Coal-Fired Power Plants Stoke Worries Among Locals, NGOs

With one 100-megawatt coal power plant under construction in Preah Sihanouk province’s Stung Hav district and a second 700-megawatt plant on the way, NGOs and villagers yesterday voiced concerns over the potential health and environmental impact the projects could have on local communities.

Um Deng, vice president of an O’Tres commune fishing com­mu­­nity, said he worried the plants would affect the district’s fisheries, which roughly 3,000 families in his commune depend on for a living.

Mr Deng said villagers had voiced their worries over the first plant and felt helpless now that a second had been approved by the Council of Ministers.

According to Ame Trandem, Mekong Campaigner at NGO In­ternational Rivers, coal-fired plants spew massive amounts of pollutants, endangering air and water quality. “This…can harm Preah Sihanouk’s coastal fisheries,” Ms Trandem said.

Chhith Sam Ath, executive director of NGO Forum, said the potential effects of both plants could be devastating, citing the example of a Thai coal power plant that NGO Forum studied earlier this year.

“Most of the communities living around project site were seriously affected on their health, such as respiratory cancer, skin burn, deaf, and affected to pregnancy,” he said of the Thai example.

It was unclear yesterday whe­ther an Environmental Im­pact As­sessment had been carried out for the new plant. Puth Sorithy, director of the Ministry’s EIA department, declined comment.

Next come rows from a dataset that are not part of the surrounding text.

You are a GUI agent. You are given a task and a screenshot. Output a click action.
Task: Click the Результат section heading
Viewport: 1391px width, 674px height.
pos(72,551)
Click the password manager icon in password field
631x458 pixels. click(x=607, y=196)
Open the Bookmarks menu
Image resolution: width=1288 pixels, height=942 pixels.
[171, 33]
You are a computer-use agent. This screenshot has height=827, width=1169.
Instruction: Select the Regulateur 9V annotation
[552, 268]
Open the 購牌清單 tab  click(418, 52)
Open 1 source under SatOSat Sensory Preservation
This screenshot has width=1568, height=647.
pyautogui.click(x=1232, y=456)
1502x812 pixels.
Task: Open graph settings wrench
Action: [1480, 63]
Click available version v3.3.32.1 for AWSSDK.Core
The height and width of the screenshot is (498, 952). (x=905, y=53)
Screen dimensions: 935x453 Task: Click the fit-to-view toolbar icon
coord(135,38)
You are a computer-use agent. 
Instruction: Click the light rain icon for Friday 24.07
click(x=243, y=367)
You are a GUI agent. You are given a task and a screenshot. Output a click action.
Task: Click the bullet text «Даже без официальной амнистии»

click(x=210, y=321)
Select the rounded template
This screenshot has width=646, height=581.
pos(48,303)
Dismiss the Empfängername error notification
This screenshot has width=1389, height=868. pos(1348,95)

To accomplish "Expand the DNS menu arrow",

The Council of Ministers on Friday approved the construction of the $362 million 700-megawatt plant, granting a 33-year contract to Cambodia International Invest­ment Development Group.

But Ms Trandem, citing the lack of a national grid and limited transmission lines, said it might make more sense to produce “electricity closer to the consumer through the use of alternative energy sources.”